** BEGIN Input material **

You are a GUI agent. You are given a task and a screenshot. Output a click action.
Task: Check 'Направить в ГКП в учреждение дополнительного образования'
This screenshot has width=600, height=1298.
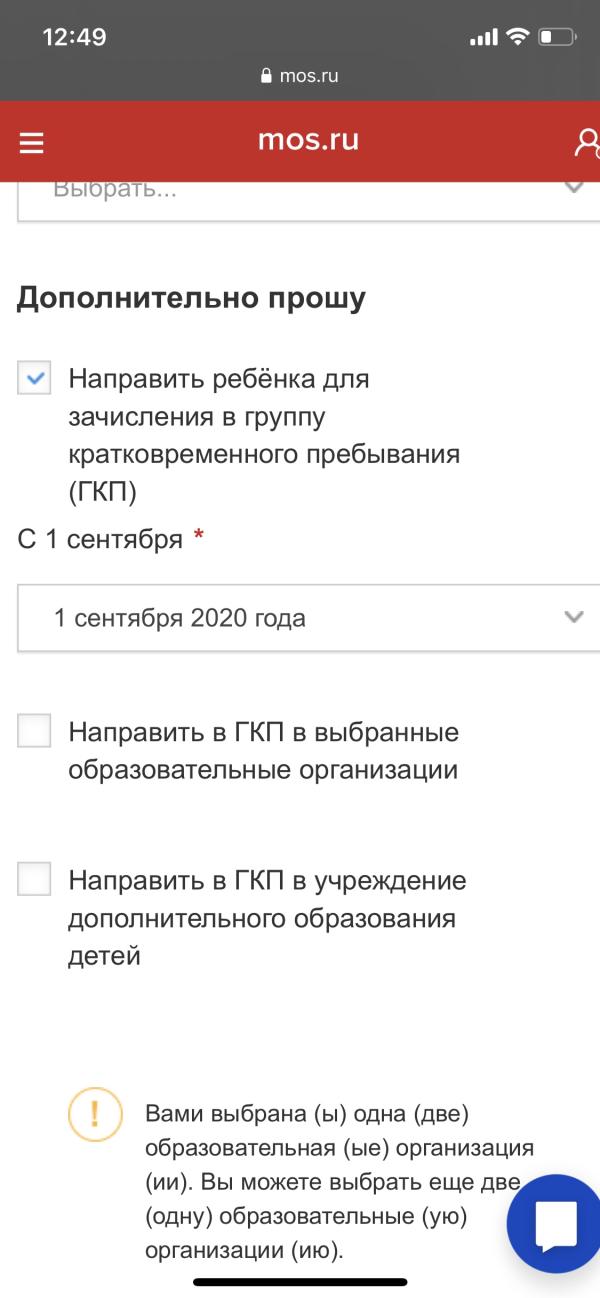33,880
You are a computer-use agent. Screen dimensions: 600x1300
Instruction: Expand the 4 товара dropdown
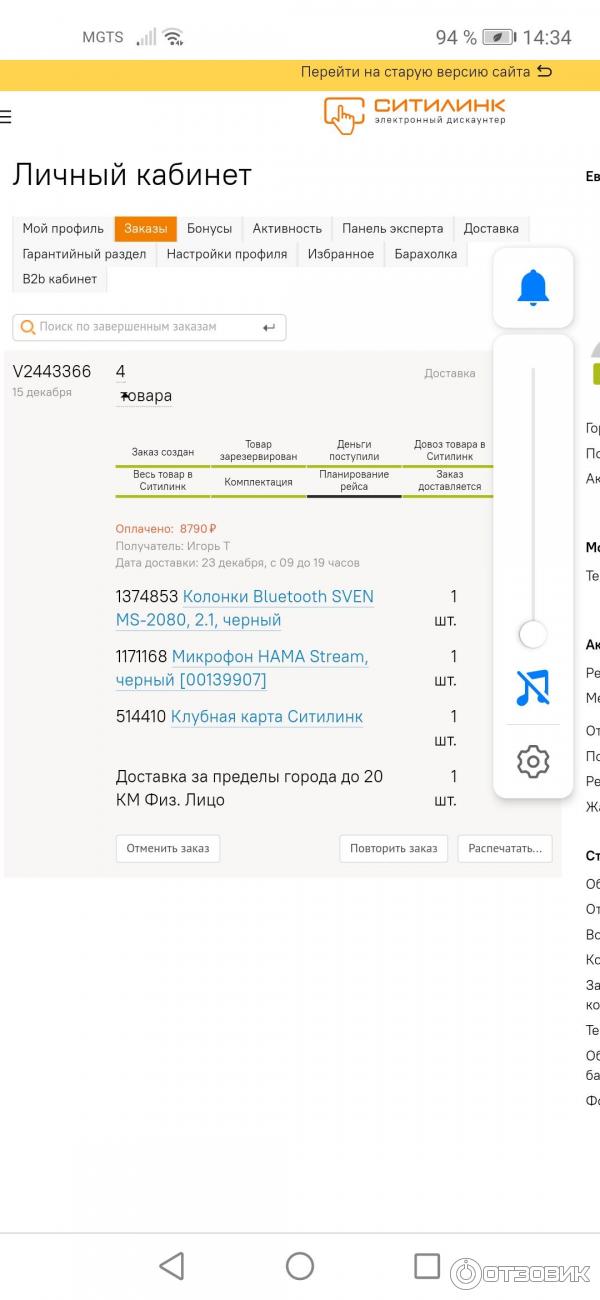[x=143, y=396]
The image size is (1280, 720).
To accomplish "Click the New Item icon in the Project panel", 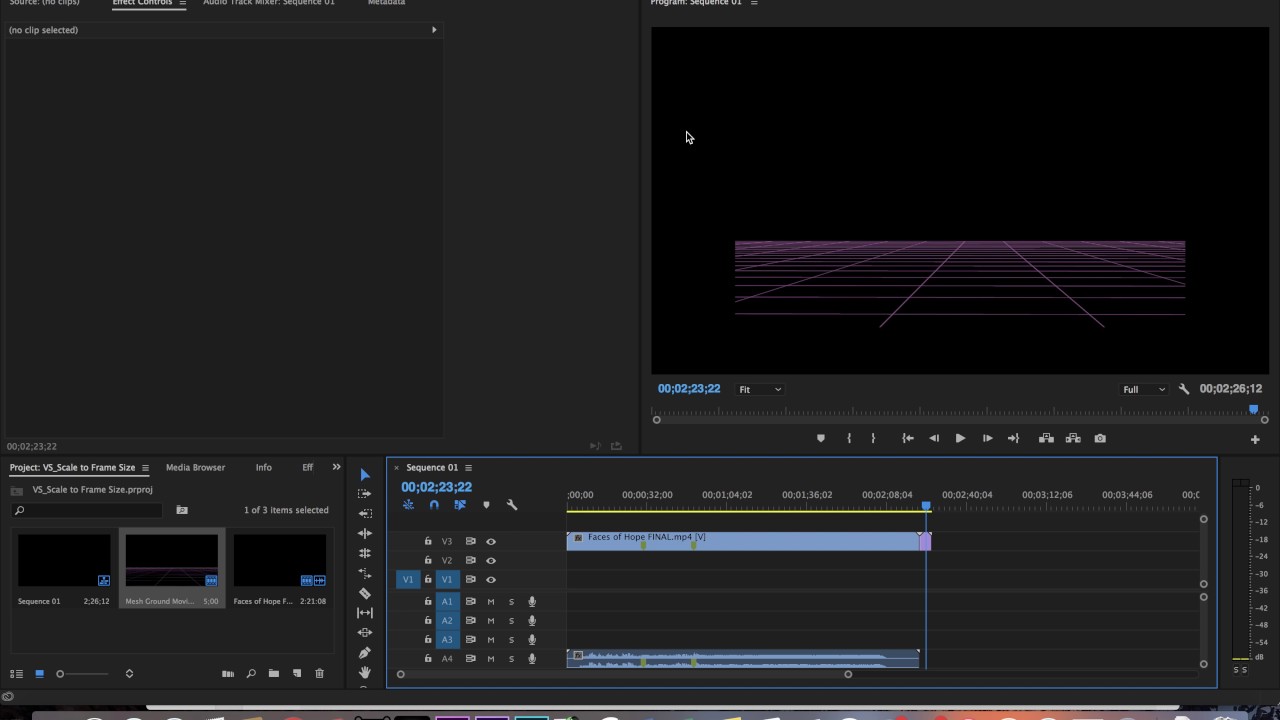I will (297, 674).
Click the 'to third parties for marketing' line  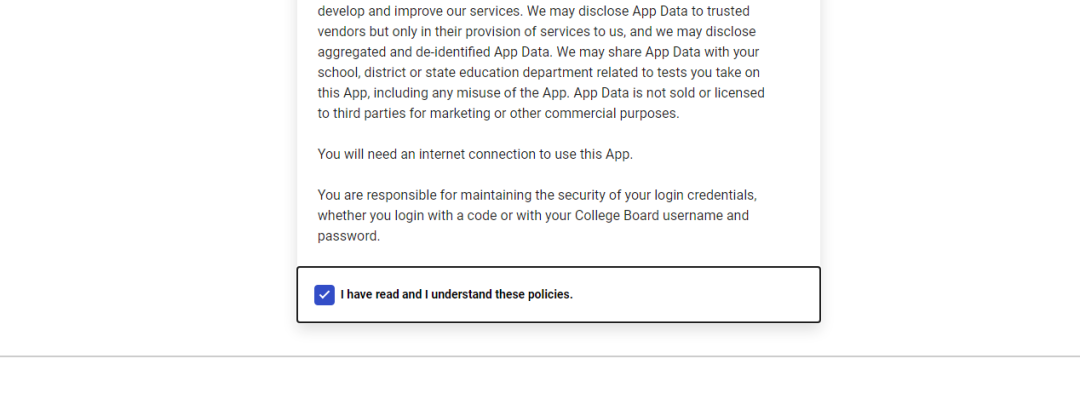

** END Input material **

## Challenge
Return the lines from the very first one through the line that contains "[x=143, y=396]", including both ends, and leave the pictures out.

## Task answer
You are a GUI agent. You are given a task and a screenshot. Output a click action.
Task: Check 'Направить в ГКП в учреждение дополнительного образования'
This screenshot has width=600, height=1298.
33,880
You are a computer-use agent. Screen dimensions: 600x1300
Instruction: Expand the 4 товара dropdown
[x=143, y=396]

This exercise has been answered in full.